Work instruction
Your answer should repeat every line of the records below in which the word "agent" appears.

Saved entries
========================================

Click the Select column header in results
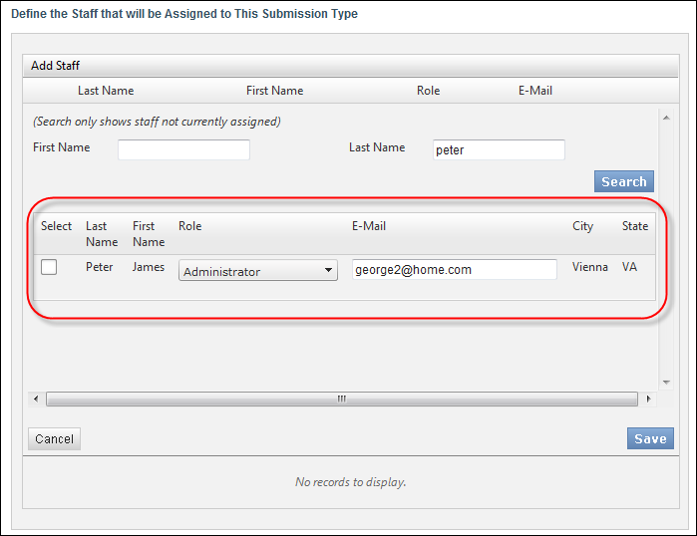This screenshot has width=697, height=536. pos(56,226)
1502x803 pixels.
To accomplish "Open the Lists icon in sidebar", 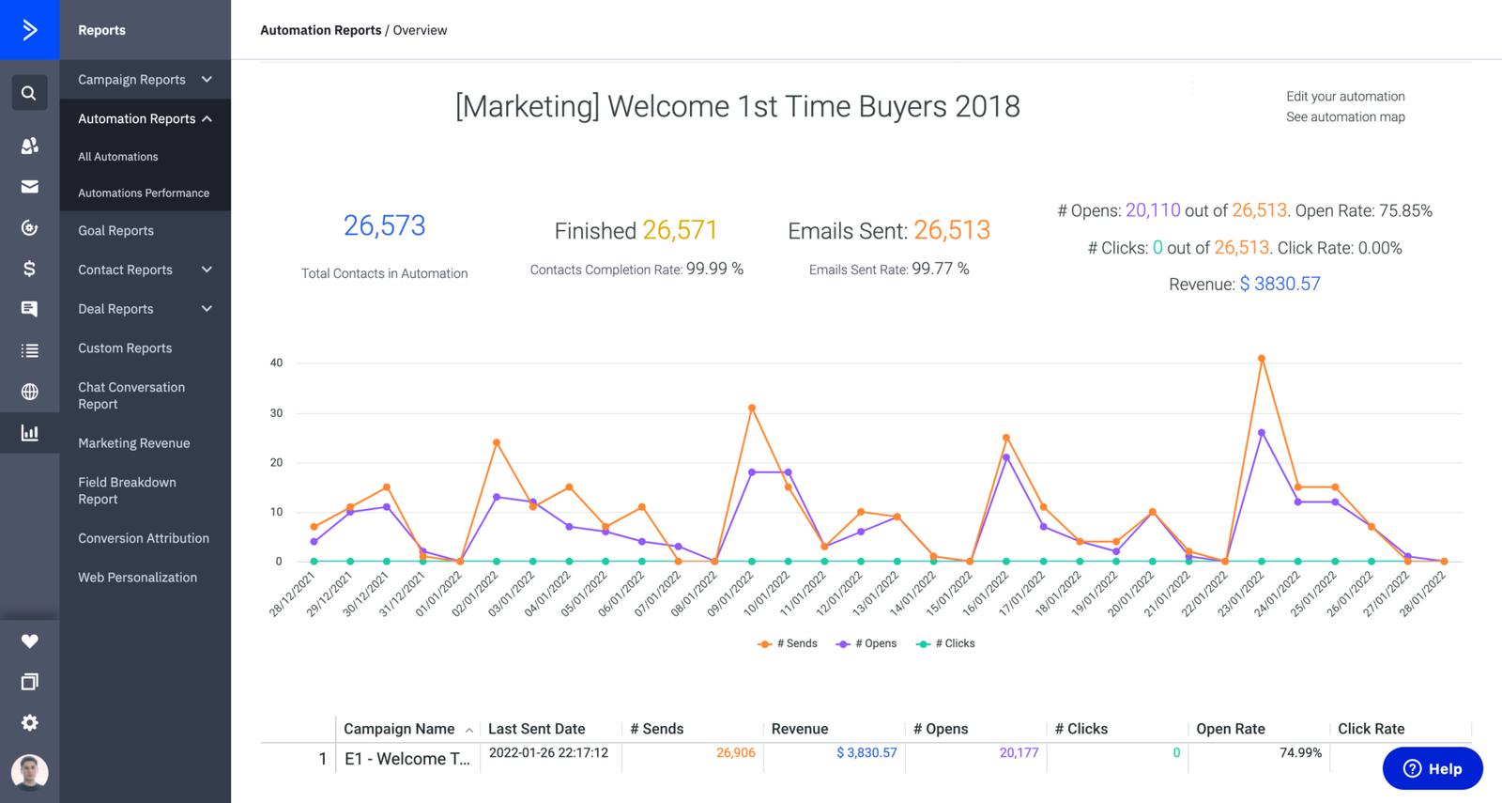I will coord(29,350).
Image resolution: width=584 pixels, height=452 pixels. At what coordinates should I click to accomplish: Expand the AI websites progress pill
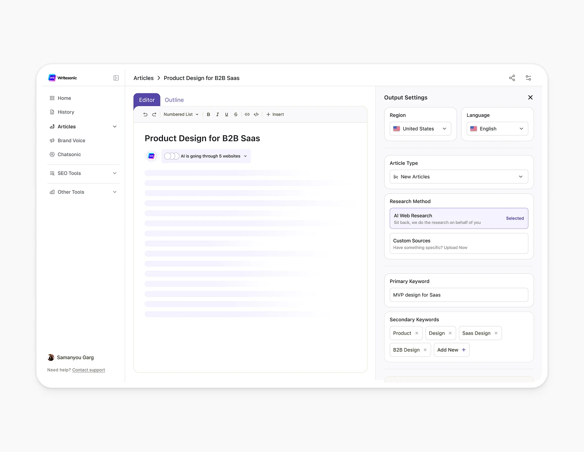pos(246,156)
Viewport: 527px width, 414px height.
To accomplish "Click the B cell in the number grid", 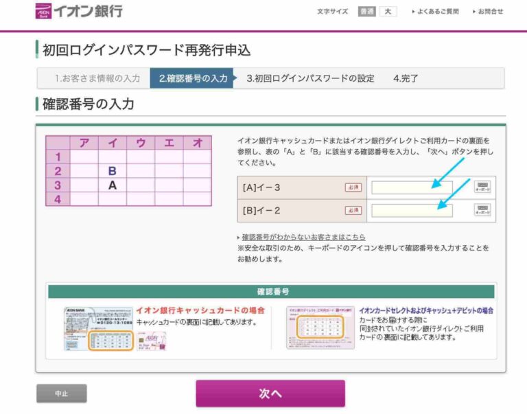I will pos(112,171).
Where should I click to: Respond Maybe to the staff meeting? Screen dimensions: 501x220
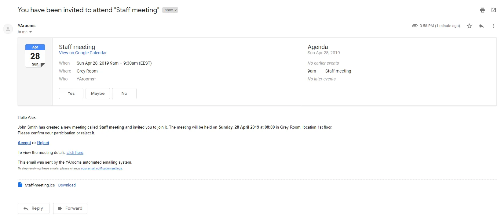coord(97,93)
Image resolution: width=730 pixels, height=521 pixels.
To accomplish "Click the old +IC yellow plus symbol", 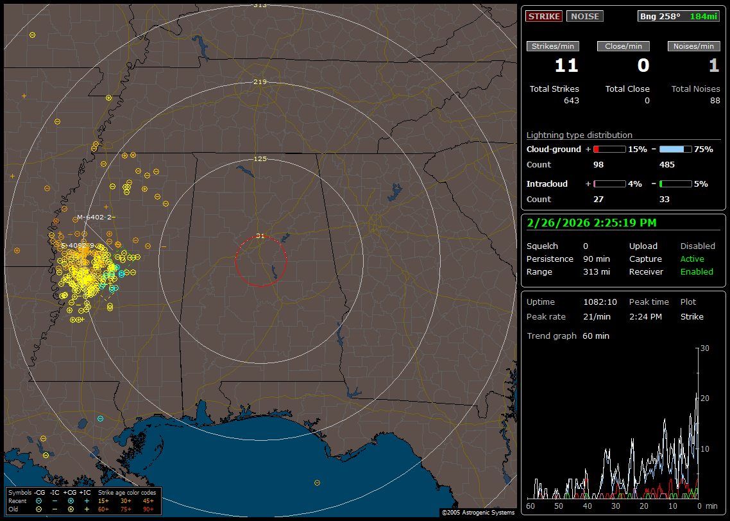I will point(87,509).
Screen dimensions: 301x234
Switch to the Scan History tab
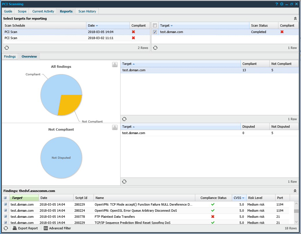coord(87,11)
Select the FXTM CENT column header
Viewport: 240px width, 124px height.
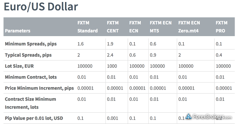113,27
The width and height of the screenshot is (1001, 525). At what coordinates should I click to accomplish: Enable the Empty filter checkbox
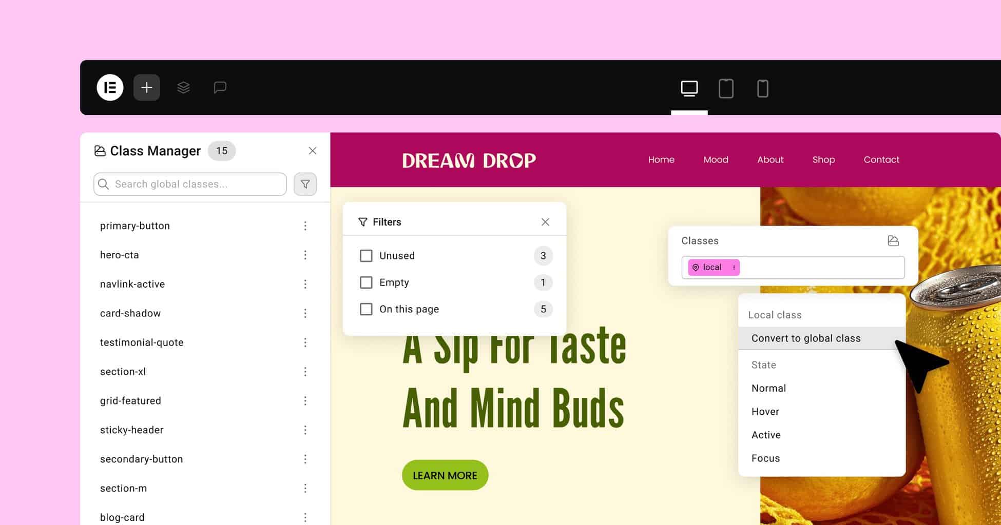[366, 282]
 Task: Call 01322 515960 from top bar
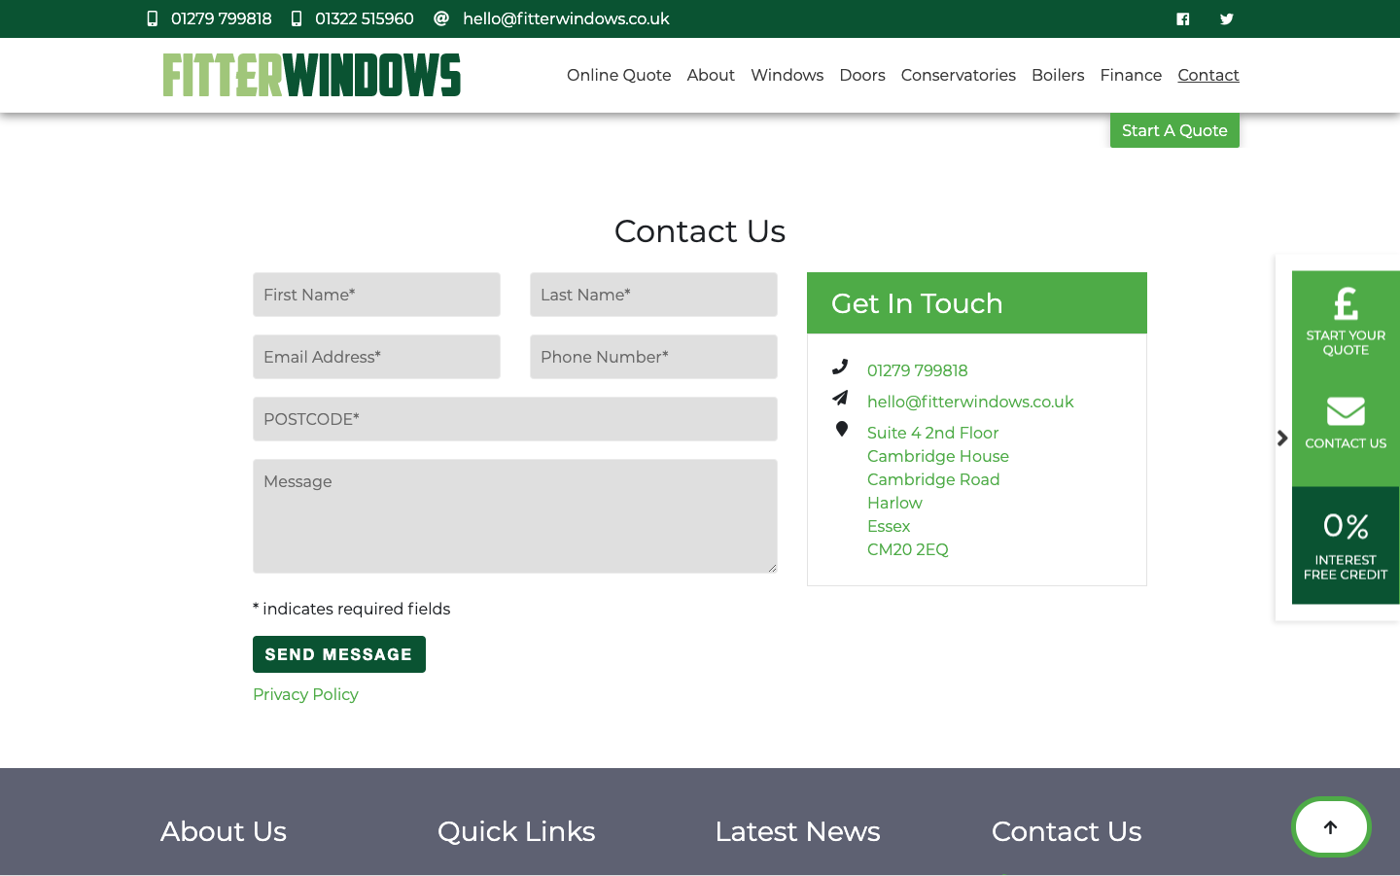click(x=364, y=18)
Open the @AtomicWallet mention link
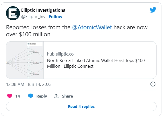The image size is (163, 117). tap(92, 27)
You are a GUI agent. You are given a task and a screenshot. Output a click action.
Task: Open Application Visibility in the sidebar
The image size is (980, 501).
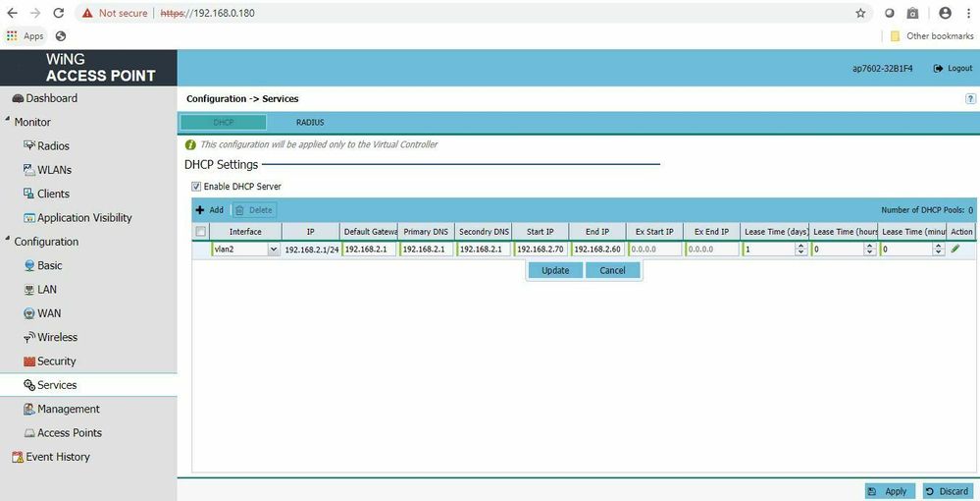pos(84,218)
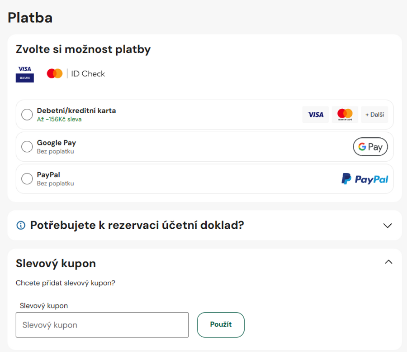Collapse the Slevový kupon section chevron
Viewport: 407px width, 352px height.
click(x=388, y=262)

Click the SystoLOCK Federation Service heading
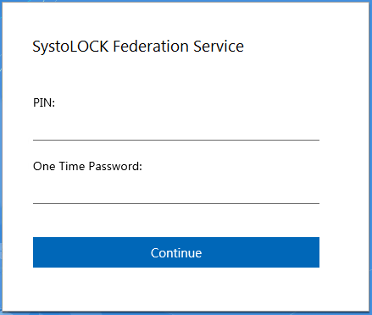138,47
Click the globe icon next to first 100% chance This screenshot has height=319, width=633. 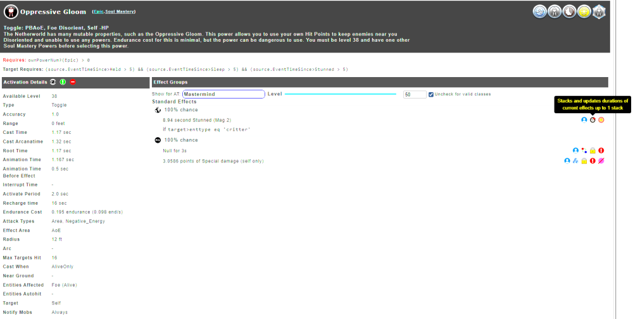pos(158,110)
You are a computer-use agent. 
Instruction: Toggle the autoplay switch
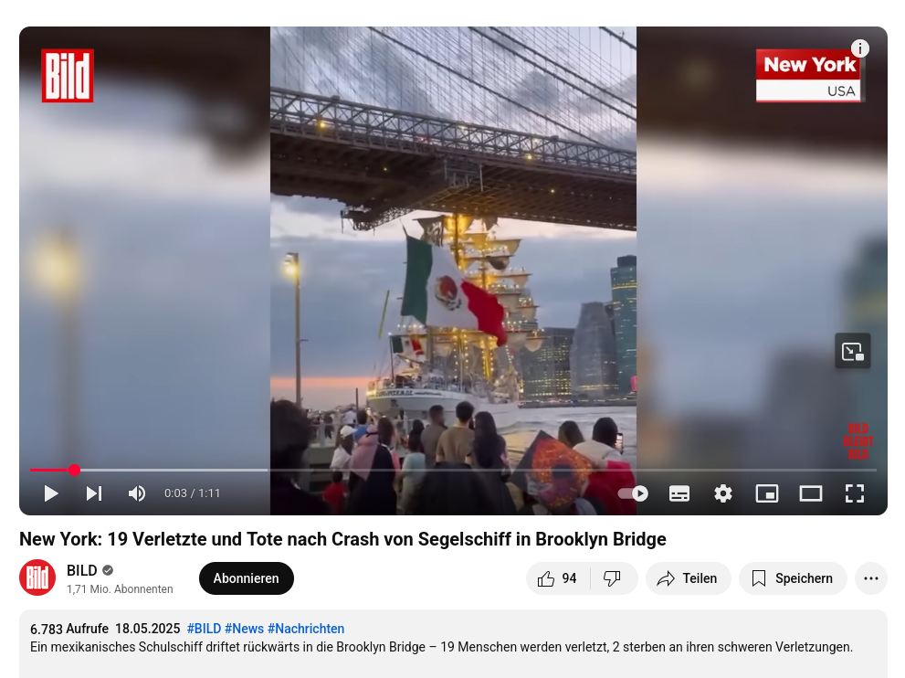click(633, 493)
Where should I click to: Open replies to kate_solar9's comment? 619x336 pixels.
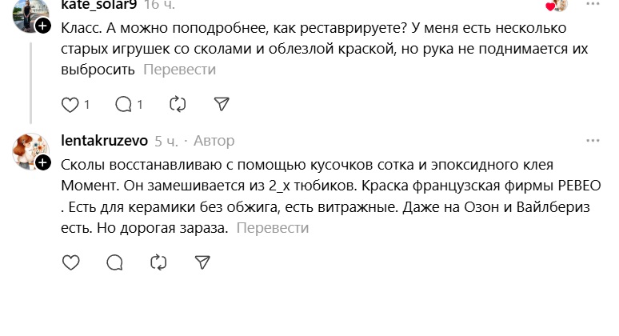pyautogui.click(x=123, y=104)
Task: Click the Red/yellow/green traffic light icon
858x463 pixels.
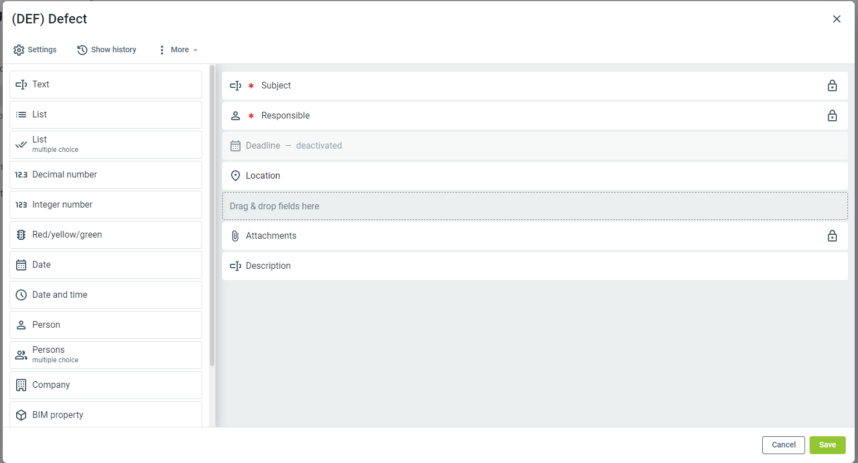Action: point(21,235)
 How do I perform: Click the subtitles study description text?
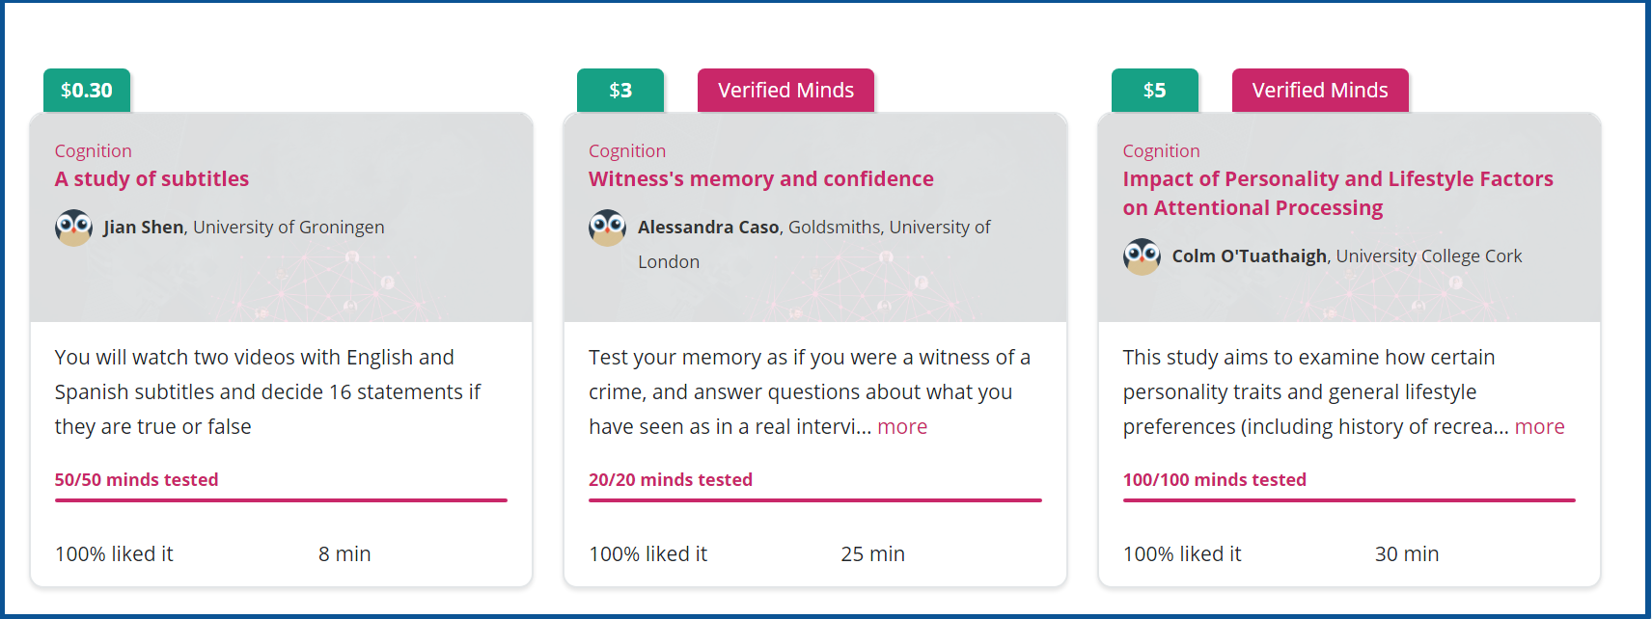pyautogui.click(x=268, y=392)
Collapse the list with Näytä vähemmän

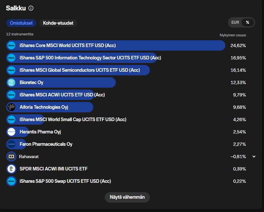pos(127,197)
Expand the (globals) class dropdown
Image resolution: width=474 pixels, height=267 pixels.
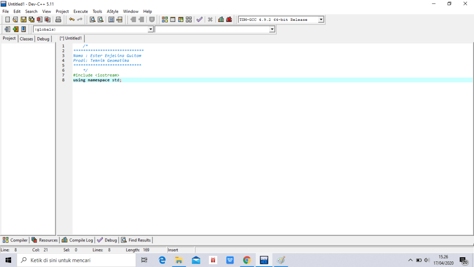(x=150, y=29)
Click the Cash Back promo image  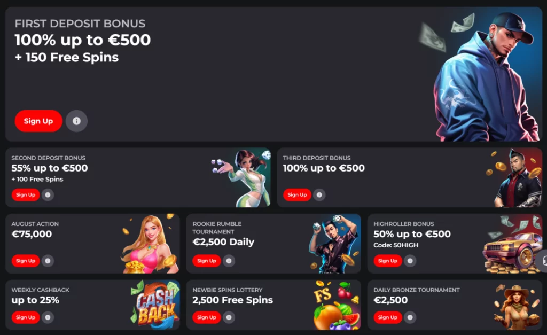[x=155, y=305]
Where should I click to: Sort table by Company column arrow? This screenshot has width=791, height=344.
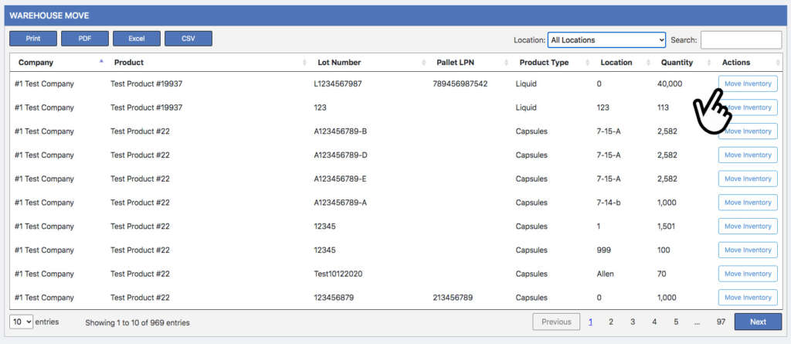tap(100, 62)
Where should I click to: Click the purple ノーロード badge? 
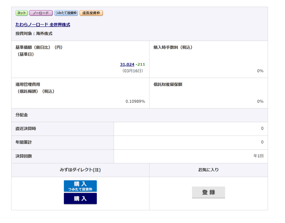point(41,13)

========================================

Answer box
You are a GUI agent. You are given a task and a screenshot. Output a click action.
You are a computer-use agent. 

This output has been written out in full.